• _TASK DIRECTIONS_:
Go through the data below and return each line where the string "section" appears.
── RECORDS FOR PROCESSING
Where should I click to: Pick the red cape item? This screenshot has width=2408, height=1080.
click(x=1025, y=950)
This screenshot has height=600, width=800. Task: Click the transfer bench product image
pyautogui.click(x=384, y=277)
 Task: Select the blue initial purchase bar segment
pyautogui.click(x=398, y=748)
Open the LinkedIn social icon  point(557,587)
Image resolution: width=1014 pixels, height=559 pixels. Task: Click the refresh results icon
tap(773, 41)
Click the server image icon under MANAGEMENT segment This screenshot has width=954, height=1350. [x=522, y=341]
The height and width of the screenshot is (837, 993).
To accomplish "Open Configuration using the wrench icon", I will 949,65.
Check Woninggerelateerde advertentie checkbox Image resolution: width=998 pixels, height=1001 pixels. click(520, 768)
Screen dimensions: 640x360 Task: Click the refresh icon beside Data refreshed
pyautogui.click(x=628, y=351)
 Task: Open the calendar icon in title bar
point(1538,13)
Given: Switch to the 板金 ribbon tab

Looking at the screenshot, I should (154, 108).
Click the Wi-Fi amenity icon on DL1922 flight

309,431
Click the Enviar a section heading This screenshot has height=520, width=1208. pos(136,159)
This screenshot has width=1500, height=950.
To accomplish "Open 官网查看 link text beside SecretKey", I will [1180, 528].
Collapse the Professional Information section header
────
• _REPLY TO THE EXERCISE_:
Click the Enviar a section heading This screenshot has height=520, width=1208. pos(136,159)
Collapse the Professional Information section header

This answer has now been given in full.